Dietrich avait passé de longues heures à lire les Sophismata de Heytesbury que Manfred lui avait offerts, retirant une grande satisfaction de la preuve d’Euclide que contenait cet ouvrage.
Kratzer se frotta les bras.
— Expliquez ce que cela signifie.
— Tout simplement qu’un corps en mouvement qui gagne ou perd de la latitude de façon uniforme au cours d’une période donnée traverse une distance égale à celle qu’il aurait traversée lors de la même période s’il se déplaçait uniformément à sa latitude moyenne. (Dietrich hésita un instant, puis ajouta :) C’est ce qu’a écrit Heytesbury, si je me souviens bien.
Au bout d’un temps, Kratzer déclara :
— Cela doit signifier : la distance est égale à la moyenne de la vitesse multipliée par le temps.
Il rédigea quelque chose sur une ardoise et Dietrich vit des symboles apparaître sur l’écran du Heinzelmännchen. Son cœur battit plus fort à mesure que Kratzer identifiait chacun des symboles : distance, vitesse et temps. C’était l’idée même de Fibonacci : utiliser des lettres pour énoncer succinctement les principes de l’ al-jabr , afin qu’une seule ligne résume plusieurs paragraphes. Il attrapa un palimpseste dans sa bourse et, au moyen d’un charbon de bois, rédigea ses propres formules, utilisant l’alphabet allemand et les chiffres arabes. Ach ! comme l’énoncé y gagnait en clarté ! Son regard se brouilla et il se frotta les yeux. Ô mon Dieu, merci pour ce don.
— Ainsi nous découvrons les fruits du Saint-Esprit, dit-il.
— Le Heinzelmännchen ne comprend pas. Le mot « esprit » a trait au souffle, quel est son rapport avec le mouvement ?

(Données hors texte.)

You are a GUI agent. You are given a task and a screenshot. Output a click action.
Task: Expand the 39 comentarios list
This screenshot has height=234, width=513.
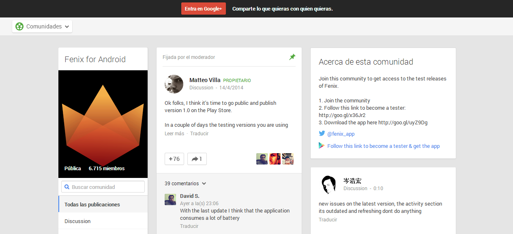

— C’est une grande question que nous nous posons : un homme participe-t-il de l’Esprit immuable, ou bien est-ce l’Esprit qui croît et décroît dans l’homme ? Nous appelons cela « l’intention et la rémission des formes », ce qui peut, par analogie, s’appliquer à d’autres mouvements. Tout comme une succession de formes d’intensité variable explique l’augmentation ou la diminution de l’intensité d’une couleur, la succession des nouvelles positions consécutives à un mouvement peut être considérée comme une succession de formes représentant de nouveaux degrés dans l’intensité de ce mouvement. L’intensité d’une vélocité augmente avec la vitesse, tout autant que la rougeur d’une pomme augmente avec sa maturation.